Blaming someone or something else for problems is relieving but is also paralyzing. Feeling that the situation is out of your control makes you obsess about the problem as opposed to finding a solution. Once the victim mindset becomes your thing, you spread a feeling of helplessness and hopelessness in your team. Your team can’t trust you when they can’t even rely on you to solve problems.
Instead of acting like a victim, play the role of a creator. Change your orientation by consciously shifting your mindset from the problem to the outcome you desire. Help your team navigate difficult situations; show them the power of owning outcomes and taking responsibility.
Focusing exclusively on what is in our power magnifies and enhances our power. But every ounce of energy directed at things we can’t actually influence is wasted—self-indulgent and self-destructive—Ryan Holiday
Don’t engage in drama, shift to empowerment!
“Asking your team to prioritize X one week and Y another week while leaving X open and hanging.”
“Squeezing in too many items to your plan since you can’t make up your mind on what’s more important.”
“Pushing your team to hurry up on the delivery and then putting that goal on the backseat to make space for quality.”
Being indecisive about the goals of your team with constantly shuffling priorities can lead to a lot of stress, frustration, and anxiety in the team. All the effort that goes into vain turns into pain. Your constantly moving targets can’t be trusted.
Don’t flip-flop, have clearly defined priorities and expectations!
“Can’t let go of a minor feedback even with a perfectly great outcome.”
“Pass offensive comments with the expectation that it will set others right.”

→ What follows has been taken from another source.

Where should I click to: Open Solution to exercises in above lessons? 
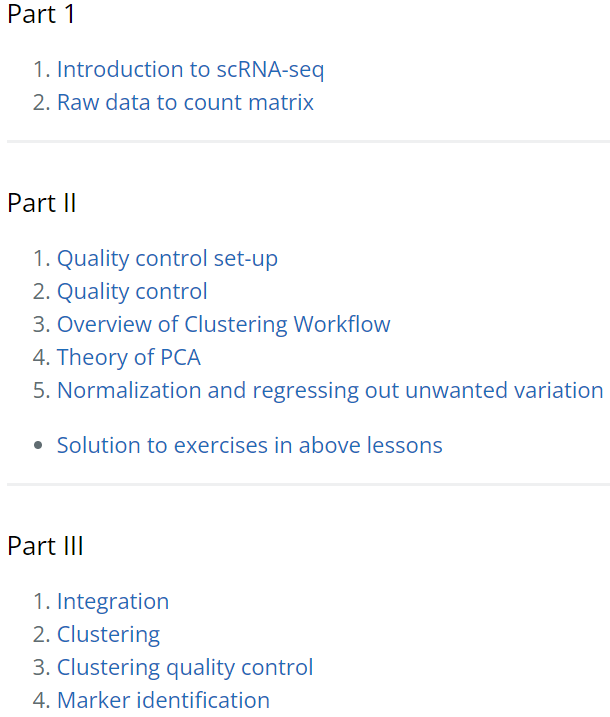click(249, 445)
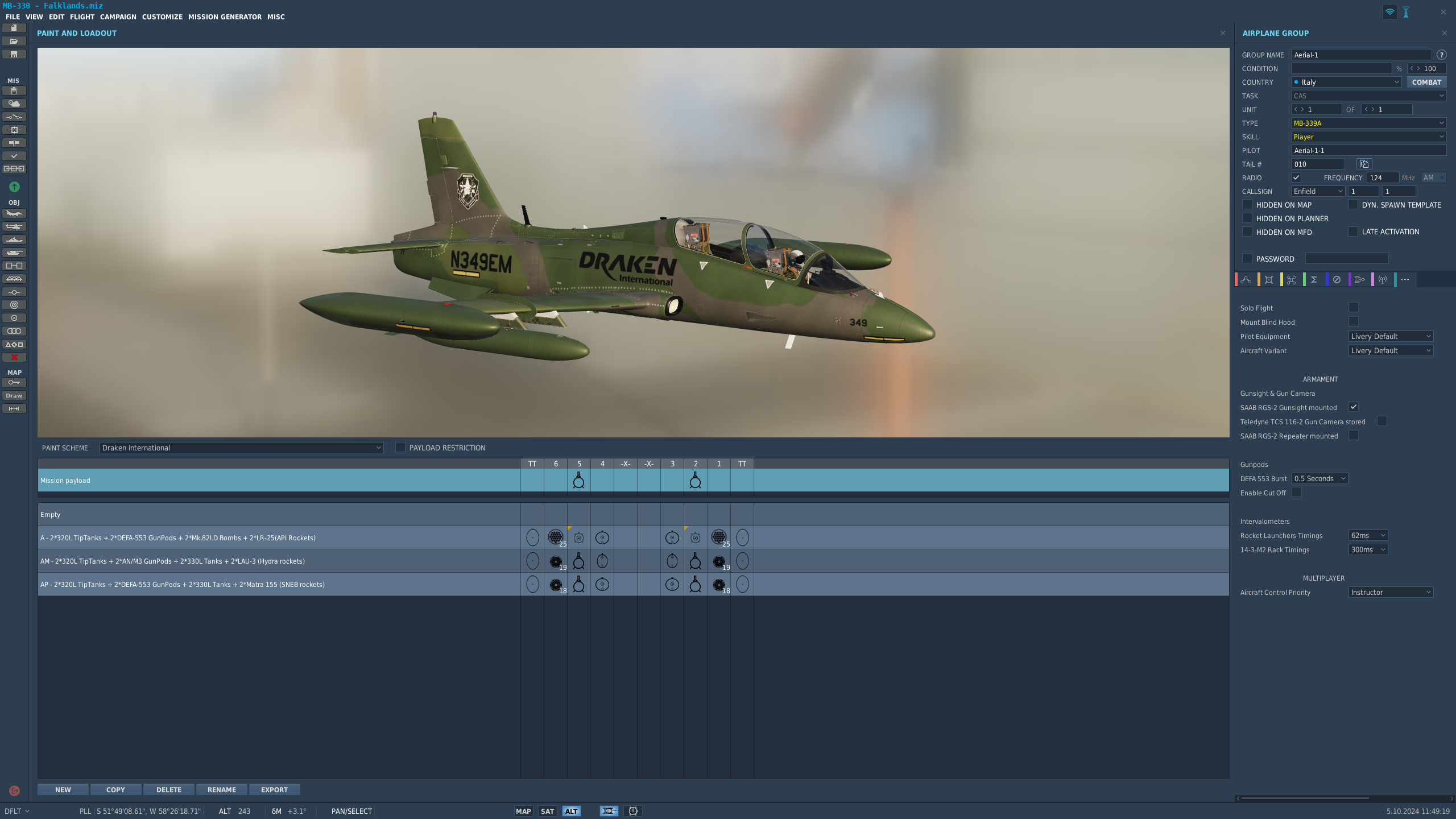This screenshot has height=819, width=1456.
Task: Open the Mission Generator menu
Action: tap(225, 17)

“Keep bringing up that the project will fail even though it has a very high chance of success.”
When you constantly look for negative aspects without highlighting the positives, it drains other people’s energies. Speaking negatively about others in front of someone also makes them think you’ll speak about them this way too. When negativity is all you seek, there’s no place for trust to kick in.

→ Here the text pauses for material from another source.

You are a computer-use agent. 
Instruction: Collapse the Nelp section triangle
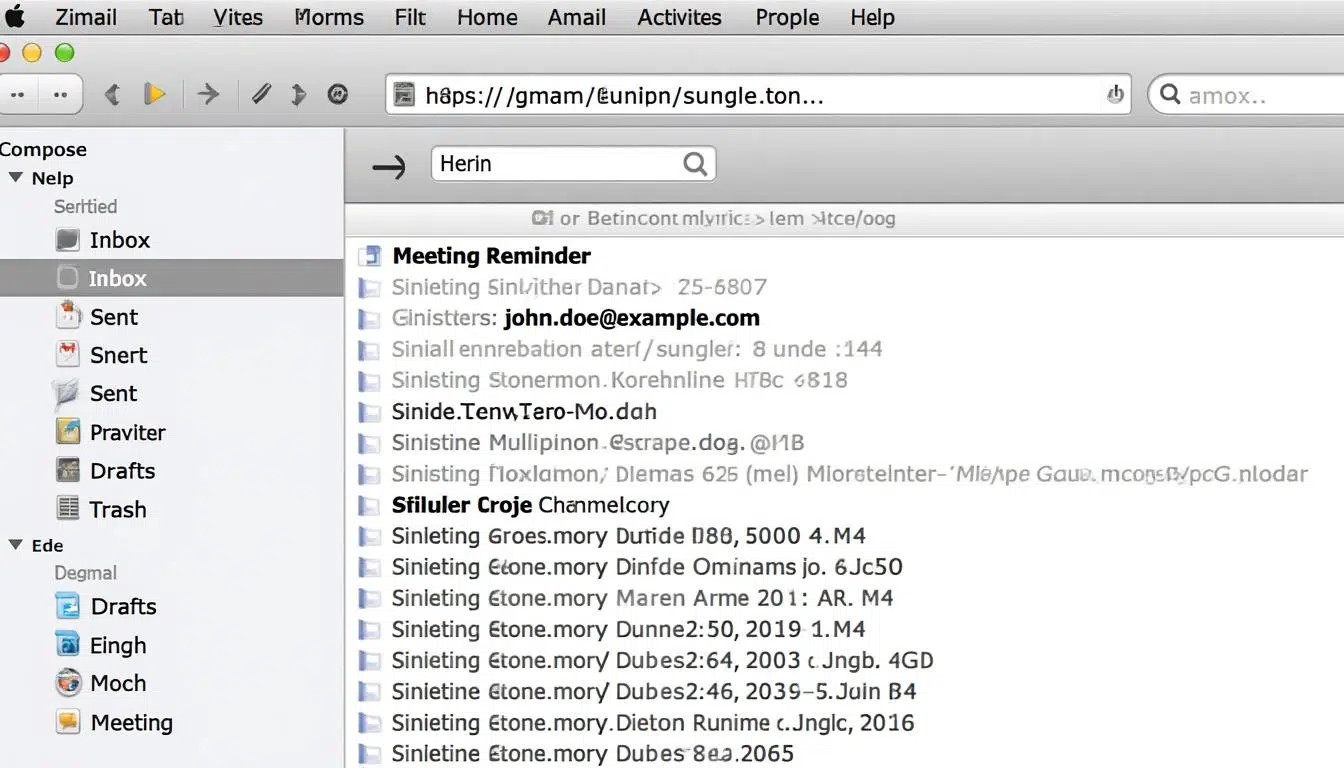(x=16, y=178)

Don’t waste time in negativity, look for the bright side of things!
“Try to pretend when you don’t know something.”
“Refuse to say ‘I don’t know.’”
“Ready to share solutions without properly listening to the problems.”
You may not see it, but everyone hates the person who always has all the right answers (or pretends to know-it-all). You cannot form meaningful connections unless you’re also willing to share your vulnerability. Others can see when you’re faking it and when you really know something. Faking it kills trust.
Operate always with integrity and honesty in the world, even when that means facing things that are difficult to face. Be genuine. Be honest. Don’t fake anything. Truth and authenticity breed respect and trust—Robert Iger
Don’t pretend when you don’t know something, stay real by showing your flaws and weaknesses!
“Let go of the bad behavior in the team.”
“Avoid sharing the real feedback to save others' feelings even though it prevents them from growing.”
“Make excuses to avoid facing a conflict in the hope that it will disappear on its own.”
Avoiding conflicts does not build relationships, it destroys them. Refusing to handle bad behavior in the team, not saying things that others need to hear, and leaving difficult conversations open for a long time does not please others. It annoys them. Don’t use a feedback sandwich or try to sugarcoat your message. Say what you need to say without hesitation.
Don’t avoid the discomfort, embrace it!
“Empowering people without giving them the tools necessary to succeed.”
“Not providing clarity on decisions they can make on their own and ones that need your involvement.”
“Sharing too much information or hiding information they need to succeed.”
Whether it’s making decisions, sharing information, or any other form of communication, boundaryless freedom only leads to distraction and confusion. Trust breaks when people don’t get the context and clarity needed to do well.
Don’t operate at the extremes, define boundaries and work within them!